WHAT IS NEEDED: Find every line in the records that holds the string "will". Copy each one.

RECORDS FOR THE TASK:
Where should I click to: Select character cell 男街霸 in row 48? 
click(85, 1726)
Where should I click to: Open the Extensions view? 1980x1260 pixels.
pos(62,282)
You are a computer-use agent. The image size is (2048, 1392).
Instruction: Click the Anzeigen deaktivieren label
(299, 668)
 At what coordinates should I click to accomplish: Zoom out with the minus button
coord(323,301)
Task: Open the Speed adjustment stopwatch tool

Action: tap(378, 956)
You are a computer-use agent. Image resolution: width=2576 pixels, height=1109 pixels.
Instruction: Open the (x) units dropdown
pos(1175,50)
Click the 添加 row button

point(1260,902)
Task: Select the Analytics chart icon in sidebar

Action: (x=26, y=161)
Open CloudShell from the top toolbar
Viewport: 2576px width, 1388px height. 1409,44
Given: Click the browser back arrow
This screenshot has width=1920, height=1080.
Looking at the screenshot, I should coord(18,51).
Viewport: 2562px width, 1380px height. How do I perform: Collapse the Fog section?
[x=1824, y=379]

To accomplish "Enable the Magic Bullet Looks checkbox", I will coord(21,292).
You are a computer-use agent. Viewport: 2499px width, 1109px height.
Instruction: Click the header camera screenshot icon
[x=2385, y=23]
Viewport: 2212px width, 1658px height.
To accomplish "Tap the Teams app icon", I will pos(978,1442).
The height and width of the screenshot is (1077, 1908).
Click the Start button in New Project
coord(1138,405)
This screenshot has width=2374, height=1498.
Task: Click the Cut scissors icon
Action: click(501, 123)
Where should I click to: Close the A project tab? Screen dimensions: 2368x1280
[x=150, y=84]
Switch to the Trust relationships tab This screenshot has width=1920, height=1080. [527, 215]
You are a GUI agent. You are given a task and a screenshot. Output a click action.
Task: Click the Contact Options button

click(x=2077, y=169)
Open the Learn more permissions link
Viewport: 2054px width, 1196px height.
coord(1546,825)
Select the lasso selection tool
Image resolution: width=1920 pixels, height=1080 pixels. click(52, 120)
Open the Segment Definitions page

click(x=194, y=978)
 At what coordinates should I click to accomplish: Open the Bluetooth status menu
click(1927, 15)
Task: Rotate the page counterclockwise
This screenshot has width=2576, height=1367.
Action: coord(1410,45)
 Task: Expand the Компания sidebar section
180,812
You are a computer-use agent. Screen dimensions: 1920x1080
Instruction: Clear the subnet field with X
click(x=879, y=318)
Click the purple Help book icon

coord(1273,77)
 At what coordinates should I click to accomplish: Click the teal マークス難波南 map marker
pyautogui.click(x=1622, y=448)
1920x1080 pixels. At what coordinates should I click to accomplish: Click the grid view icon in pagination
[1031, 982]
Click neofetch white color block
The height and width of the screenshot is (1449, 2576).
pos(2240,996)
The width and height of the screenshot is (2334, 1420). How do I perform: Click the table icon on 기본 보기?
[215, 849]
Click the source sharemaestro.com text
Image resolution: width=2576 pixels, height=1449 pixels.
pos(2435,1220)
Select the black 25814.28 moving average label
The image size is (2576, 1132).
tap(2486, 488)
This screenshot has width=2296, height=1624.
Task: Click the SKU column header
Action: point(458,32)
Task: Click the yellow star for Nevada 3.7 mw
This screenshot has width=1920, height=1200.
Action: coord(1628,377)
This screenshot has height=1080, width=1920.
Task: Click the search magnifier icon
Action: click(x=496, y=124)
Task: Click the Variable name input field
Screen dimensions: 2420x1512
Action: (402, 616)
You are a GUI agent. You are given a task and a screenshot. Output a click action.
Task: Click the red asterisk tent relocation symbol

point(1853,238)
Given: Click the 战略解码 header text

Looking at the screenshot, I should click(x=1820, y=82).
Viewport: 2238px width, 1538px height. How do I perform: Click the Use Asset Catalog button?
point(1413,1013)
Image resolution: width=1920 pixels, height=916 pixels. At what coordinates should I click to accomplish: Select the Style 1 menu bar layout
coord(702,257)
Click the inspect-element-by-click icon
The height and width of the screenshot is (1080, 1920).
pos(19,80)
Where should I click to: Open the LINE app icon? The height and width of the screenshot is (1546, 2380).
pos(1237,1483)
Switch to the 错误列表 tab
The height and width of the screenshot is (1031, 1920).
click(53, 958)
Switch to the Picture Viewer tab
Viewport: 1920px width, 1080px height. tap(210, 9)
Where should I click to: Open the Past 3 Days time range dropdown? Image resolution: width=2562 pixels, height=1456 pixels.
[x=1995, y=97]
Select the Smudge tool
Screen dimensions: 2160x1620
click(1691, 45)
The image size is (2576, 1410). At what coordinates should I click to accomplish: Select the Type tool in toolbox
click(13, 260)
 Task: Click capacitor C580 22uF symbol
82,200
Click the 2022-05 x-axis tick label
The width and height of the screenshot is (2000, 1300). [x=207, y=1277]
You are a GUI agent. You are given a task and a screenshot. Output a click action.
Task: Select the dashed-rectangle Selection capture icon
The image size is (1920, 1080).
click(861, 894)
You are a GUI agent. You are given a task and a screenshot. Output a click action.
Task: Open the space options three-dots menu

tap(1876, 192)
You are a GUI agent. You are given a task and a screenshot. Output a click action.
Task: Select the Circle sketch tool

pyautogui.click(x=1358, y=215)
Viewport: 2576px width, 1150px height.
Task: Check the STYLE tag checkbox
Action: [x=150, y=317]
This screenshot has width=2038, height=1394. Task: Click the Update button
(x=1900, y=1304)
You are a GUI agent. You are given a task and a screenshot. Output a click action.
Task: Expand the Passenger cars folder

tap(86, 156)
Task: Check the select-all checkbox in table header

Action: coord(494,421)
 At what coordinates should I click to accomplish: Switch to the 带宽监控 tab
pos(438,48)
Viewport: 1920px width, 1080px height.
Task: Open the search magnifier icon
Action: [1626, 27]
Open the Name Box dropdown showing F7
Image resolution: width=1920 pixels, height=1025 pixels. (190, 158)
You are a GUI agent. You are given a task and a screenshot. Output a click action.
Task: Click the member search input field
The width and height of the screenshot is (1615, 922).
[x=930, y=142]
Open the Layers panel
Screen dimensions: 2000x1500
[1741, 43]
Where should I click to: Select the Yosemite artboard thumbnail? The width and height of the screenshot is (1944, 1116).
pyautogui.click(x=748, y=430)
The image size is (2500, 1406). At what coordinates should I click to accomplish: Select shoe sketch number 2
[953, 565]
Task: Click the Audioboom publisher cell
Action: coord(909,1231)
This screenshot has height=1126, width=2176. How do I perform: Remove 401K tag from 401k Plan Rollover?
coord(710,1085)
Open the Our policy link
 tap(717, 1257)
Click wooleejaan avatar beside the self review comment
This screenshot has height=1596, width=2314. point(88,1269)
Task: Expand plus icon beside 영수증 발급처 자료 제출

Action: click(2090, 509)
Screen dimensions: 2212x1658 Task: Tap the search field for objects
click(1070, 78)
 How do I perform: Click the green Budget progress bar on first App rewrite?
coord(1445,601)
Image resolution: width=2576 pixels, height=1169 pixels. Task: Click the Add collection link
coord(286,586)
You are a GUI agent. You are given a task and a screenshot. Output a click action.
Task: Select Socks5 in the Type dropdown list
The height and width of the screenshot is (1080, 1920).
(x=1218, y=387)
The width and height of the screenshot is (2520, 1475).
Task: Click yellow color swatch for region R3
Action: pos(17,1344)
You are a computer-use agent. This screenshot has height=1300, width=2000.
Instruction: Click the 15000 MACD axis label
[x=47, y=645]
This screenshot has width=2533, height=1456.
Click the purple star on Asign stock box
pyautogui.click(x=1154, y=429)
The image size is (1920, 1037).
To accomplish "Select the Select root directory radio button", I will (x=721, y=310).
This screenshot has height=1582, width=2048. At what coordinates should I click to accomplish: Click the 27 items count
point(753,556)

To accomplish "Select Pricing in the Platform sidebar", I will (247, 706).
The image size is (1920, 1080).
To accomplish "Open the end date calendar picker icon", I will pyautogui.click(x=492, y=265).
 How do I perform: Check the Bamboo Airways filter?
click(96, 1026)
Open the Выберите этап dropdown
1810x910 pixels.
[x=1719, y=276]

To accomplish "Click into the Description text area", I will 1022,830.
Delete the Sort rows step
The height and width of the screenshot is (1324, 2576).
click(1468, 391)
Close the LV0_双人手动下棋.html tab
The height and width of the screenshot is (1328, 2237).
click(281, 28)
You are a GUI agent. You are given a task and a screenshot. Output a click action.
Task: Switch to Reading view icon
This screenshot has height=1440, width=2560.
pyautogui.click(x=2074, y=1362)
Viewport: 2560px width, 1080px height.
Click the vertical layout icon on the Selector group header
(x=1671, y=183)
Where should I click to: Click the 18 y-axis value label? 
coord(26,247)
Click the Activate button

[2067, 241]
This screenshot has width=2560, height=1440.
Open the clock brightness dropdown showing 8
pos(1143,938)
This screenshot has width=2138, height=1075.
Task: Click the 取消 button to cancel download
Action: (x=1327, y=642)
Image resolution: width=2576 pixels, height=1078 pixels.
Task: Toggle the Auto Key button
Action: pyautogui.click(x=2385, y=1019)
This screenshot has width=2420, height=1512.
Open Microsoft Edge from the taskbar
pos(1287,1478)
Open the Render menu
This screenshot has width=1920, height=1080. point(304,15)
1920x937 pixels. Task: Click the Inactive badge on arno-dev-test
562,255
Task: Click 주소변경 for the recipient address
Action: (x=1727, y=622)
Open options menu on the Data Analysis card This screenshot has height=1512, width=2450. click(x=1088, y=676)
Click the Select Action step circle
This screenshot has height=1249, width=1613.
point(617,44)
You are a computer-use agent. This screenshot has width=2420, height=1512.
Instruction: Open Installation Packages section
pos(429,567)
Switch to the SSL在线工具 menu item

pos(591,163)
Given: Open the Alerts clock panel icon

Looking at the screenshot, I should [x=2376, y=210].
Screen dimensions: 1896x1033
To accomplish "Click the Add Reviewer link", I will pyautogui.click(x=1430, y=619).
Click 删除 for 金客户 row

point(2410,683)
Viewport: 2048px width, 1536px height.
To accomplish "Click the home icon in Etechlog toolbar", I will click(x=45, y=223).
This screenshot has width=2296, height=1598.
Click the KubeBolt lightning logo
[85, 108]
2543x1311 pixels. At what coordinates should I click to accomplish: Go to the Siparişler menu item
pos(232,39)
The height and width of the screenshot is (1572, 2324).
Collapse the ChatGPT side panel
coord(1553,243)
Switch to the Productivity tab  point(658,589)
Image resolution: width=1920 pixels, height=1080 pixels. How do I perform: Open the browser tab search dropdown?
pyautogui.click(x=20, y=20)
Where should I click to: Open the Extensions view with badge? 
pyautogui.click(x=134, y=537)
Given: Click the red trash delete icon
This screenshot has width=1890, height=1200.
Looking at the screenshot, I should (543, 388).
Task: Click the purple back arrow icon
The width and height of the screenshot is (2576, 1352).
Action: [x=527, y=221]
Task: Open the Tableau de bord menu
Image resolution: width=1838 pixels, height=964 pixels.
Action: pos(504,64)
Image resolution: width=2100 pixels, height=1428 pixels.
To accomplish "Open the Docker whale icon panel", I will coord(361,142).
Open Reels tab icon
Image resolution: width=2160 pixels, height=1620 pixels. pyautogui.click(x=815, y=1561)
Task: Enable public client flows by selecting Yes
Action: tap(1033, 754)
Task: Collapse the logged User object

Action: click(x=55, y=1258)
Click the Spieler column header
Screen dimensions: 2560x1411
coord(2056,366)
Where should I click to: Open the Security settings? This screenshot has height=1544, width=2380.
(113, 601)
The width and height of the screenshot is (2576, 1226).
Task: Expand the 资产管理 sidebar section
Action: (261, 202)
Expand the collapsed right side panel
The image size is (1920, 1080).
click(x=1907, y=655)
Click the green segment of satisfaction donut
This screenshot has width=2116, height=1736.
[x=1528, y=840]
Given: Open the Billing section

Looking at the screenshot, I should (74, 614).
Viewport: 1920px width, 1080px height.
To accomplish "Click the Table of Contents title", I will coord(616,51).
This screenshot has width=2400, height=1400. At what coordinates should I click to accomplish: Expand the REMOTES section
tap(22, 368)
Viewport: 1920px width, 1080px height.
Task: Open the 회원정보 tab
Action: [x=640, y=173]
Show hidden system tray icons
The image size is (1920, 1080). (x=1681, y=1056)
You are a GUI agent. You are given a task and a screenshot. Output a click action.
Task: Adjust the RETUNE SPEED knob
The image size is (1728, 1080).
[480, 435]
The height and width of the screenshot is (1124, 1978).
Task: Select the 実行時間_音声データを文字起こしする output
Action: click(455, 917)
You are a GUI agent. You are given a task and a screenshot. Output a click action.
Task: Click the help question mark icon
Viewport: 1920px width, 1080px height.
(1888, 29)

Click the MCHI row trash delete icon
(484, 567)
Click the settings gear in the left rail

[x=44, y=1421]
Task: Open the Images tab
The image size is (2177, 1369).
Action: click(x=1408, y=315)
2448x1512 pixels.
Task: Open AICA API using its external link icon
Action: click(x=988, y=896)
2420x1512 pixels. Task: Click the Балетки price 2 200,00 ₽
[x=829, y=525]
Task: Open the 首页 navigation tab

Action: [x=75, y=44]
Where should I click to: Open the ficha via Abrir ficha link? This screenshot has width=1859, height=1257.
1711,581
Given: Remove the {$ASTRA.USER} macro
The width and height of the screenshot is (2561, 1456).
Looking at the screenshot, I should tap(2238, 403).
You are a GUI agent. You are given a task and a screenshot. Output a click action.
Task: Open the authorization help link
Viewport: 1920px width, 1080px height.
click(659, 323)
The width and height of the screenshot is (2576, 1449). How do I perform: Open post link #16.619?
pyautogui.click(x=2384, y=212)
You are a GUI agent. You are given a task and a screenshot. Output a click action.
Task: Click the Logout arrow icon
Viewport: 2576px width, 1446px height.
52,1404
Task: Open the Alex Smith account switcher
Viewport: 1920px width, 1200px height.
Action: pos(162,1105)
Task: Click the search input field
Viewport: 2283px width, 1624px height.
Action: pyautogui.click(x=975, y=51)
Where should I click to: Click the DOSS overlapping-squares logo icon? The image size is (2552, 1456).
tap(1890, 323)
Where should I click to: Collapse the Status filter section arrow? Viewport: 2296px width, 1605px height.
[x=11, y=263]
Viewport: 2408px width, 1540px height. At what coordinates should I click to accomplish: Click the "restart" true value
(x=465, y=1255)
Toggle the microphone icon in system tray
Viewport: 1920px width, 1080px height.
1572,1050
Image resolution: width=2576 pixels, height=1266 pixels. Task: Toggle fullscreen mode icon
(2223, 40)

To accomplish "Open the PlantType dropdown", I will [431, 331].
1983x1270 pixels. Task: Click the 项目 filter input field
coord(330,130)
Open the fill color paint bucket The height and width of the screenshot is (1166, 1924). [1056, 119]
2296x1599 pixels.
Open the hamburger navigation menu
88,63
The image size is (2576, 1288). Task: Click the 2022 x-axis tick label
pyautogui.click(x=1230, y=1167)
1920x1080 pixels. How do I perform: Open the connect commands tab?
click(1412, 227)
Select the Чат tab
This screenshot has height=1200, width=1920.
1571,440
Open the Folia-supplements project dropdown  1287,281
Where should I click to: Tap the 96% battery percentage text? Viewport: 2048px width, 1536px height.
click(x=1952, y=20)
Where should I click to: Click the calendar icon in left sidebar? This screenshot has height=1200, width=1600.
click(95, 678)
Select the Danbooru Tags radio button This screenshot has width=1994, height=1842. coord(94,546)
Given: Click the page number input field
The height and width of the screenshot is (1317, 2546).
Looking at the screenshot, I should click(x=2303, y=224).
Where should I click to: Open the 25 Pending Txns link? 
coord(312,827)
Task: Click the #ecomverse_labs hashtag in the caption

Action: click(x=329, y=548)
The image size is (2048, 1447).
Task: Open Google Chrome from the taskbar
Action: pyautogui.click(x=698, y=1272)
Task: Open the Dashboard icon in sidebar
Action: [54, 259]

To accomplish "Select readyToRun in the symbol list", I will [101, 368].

ANSWER FOR THE TASK:
To accomplish "Enable the Magic Bullet Looks checkbox", I will coord(21,292).
To accomplish "Tap the Teams app icon", I will pos(978,1442).
To accomplish "Select the Select root directory radio button", I will (x=721, y=310).
To accomplish "Select Pricing in the Platform sidebar", I will (247, 706).
To accomplish "Open the end date calendar picker icon", I will pyautogui.click(x=492, y=265).
To accomplish "Click into the Description text area", I will 1022,830.
To accomplish "Click the Add Reviewer link", I will pyautogui.click(x=1430, y=619).
To accomplish "Click the home icon in Etechlog toolbar", I will click(x=45, y=223).
To accomplish "Open the Docker whale icon panel", I will coord(361,142).
To accomplish "Click the Table of Contents title", I will coord(616,51).
To accomplish "Open the PlantType dropdown", I will [431, 331].
To accomplish "Select readyToRun in the symbol list", I will [101, 368].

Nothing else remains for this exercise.